Stored items

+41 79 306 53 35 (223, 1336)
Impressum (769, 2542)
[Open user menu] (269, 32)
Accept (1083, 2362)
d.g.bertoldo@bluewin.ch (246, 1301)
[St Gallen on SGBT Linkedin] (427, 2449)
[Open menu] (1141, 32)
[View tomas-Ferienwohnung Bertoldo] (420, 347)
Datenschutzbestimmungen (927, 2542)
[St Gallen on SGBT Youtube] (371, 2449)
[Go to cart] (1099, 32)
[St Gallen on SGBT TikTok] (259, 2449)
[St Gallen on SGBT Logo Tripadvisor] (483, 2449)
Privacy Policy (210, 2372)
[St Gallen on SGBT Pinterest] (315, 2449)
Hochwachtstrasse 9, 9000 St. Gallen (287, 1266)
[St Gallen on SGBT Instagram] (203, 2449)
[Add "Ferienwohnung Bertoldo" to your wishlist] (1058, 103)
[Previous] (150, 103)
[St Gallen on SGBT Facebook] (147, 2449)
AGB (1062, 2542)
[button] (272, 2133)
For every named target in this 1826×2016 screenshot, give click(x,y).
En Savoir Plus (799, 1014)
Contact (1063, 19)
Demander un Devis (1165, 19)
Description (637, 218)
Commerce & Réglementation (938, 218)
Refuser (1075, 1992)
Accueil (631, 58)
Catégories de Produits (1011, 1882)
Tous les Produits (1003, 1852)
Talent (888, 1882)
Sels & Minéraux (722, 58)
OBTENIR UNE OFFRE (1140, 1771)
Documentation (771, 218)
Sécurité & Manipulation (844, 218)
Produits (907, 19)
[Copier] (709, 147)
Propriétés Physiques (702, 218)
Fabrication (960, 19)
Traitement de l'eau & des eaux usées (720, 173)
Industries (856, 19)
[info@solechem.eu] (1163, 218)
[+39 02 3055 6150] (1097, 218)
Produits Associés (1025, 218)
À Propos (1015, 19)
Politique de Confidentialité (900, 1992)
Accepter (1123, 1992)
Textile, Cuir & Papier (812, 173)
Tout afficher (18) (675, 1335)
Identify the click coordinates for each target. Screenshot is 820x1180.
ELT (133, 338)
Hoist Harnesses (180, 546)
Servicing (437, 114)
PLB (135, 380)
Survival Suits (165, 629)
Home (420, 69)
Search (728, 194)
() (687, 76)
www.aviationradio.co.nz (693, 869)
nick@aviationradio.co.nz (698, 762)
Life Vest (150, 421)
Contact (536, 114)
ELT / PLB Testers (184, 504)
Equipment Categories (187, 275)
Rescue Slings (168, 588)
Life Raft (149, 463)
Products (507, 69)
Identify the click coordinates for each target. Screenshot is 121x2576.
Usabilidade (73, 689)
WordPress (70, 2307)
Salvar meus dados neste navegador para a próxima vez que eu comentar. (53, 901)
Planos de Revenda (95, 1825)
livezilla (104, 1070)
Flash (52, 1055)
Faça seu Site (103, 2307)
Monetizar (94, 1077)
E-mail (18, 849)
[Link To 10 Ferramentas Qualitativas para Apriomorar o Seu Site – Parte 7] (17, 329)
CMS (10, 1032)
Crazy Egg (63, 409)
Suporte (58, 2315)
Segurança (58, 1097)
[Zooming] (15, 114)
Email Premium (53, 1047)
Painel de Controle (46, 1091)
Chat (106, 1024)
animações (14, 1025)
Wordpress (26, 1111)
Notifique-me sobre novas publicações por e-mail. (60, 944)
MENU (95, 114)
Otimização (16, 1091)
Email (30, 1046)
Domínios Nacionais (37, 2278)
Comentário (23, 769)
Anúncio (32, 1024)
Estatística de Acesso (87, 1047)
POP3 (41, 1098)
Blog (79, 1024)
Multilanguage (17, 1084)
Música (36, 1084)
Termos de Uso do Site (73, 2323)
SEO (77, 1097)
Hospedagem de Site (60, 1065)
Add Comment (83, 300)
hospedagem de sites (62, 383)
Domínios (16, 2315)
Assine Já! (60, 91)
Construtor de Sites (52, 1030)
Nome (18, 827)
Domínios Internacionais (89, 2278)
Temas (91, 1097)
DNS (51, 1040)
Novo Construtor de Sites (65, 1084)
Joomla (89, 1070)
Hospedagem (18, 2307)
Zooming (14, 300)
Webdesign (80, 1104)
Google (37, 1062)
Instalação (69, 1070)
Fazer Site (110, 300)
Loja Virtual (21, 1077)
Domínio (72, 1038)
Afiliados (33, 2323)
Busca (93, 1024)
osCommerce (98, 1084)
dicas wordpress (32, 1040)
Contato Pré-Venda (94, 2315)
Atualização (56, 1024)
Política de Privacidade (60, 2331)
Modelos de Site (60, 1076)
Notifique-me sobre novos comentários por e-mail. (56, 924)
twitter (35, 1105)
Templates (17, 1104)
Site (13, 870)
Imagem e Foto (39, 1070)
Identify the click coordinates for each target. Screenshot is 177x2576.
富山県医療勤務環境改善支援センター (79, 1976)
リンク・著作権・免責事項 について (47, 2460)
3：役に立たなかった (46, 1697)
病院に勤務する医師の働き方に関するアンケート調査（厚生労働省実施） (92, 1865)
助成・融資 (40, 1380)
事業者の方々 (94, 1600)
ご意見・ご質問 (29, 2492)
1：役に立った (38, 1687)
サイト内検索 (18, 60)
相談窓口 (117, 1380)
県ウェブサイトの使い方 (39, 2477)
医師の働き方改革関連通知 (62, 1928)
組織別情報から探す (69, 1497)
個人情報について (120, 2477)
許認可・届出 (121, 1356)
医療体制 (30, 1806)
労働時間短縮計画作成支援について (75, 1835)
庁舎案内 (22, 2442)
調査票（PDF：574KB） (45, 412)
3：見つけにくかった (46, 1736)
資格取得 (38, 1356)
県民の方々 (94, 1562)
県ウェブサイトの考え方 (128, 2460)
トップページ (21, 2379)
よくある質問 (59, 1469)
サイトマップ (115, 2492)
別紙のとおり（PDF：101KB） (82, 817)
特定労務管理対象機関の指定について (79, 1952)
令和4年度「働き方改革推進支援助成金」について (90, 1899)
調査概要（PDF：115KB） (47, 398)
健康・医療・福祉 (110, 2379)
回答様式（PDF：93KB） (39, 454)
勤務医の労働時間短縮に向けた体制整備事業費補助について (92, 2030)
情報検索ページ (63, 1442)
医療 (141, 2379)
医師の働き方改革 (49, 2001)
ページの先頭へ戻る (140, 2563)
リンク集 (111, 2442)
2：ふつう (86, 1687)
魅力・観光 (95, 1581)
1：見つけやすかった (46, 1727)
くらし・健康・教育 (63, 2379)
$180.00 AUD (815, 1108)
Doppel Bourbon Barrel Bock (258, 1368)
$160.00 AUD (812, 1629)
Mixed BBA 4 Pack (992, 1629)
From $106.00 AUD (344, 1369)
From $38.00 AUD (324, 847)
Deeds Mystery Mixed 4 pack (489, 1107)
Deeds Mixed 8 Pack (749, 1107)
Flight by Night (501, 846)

§ **Exercise**: Word for word, restate the lines from the one holding "Domínios (16, 2315)" to the last line of the records.

§ **Answer**:
Domínios (16, 2315)
Assine Já! (60, 91)
Construtor de Sites (52, 1030)
Nome (18, 827)
Domínios Internacionais (89, 2278)
Temas (91, 1097)
DNS (51, 1040)
Novo Construtor de Sites (65, 1084)
Joomla (89, 1070)
Hospedagem (18, 2307)
Zooming (14, 300)
Webdesign (80, 1104)
Google (37, 1062)
Instalação (69, 1070)
Fazer Site (110, 300)
Loja Virtual (21, 1077)
Domínio (72, 1038)
Afiliados (33, 2323)
Busca (93, 1024)
osCommerce (98, 1084)
dicas wordpress (32, 1040)
Contato Pré-Venda (94, 2315)
Atualização (56, 1024)
Política de Privacidade (60, 2331)
Modelos de Site (60, 1076)
Notifique-me sobre novos comentários por e-mail. (56, 924)
twitter (35, 1105)
Templates (17, 1104)
Site (13, 870)
Imagem e Foto (39, 1070)
Identify the click coordinates for each target. Screenshot is 177x2576.
富山県医療勤務環境改善支援センター (79, 1976)
リンク・著作権・免責事項 について (47, 2460)
3：役に立たなかった (46, 1697)
病院に勤務する医師の働き方に関するアンケート調査（厚生労働省実施） (92, 1865)
助成・融資 (40, 1380)
事業者の方々 (94, 1600)
ご意見・ご質問 (29, 2492)
1：役に立った (38, 1687)
サイト内検索 (18, 60)
相談窓口 (117, 1380)
県ウェブサイトの使い方 (39, 2477)
医師の働き方改革関連通知 (62, 1928)
組織別情報から探す (69, 1497)
個人情報について (120, 2477)
許認可・届出 (121, 1356)
医療体制 (30, 1806)
労働時間短縮計画作成支援について (75, 1835)
庁舎案内 (22, 2442)
調査票（PDF：574KB） (45, 412)
3：見つけにくかった (46, 1736)
資格取得 (38, 1356)
県民の方々 (94, 1562)
県ウェブサイトの考え方 (128, 2460)
トップページ (21, 2379)
よくある質問 (59, 1469)
サイトマップ (115, 2492)
別紙のとおり（PDF：101KB） (82, 817)
特定労務管理対象機関の指定について (79, 1952)
令和4年度「働き方改革推進支援助成金」について (90, 1899)
調査概要（PDF：115KB） (47, 398)
健康・医療・福祉 (110, 2379)
回答様式（PDF：93KB） (39, 454)
勤務医の労働時間短縮に向けた体制整備事業費補助について (92, 2030)
情報検索ページ (63, 1442)
医療 (141, 2379)
医師の働き方改革 (49, 2001)
ページの先頭へ戻る (140, 2563)
リンク集 (111, 2442)
2：ふつう (86, 1687)
魅力・観光 (95, 1581)
1：見つけやすかった (46, 1727)
くらし・健康・教育 (63, 2379)
$180.00 AUD (815, 1108)
Doppel Bourbon Barrel Bock (258, 1368)
$160.00 AUD (812, 1629)
Mixed BBA 4 Pack (992, 1629)
From $106.00 AUD (344, 1369)
From $38.00 AUD (324, 847)
Deeds Mystery Mixed 4 pack (489, 1107)
Deeds Mixed 8 Pack (749, 1107)
Flight by Night (501, 846)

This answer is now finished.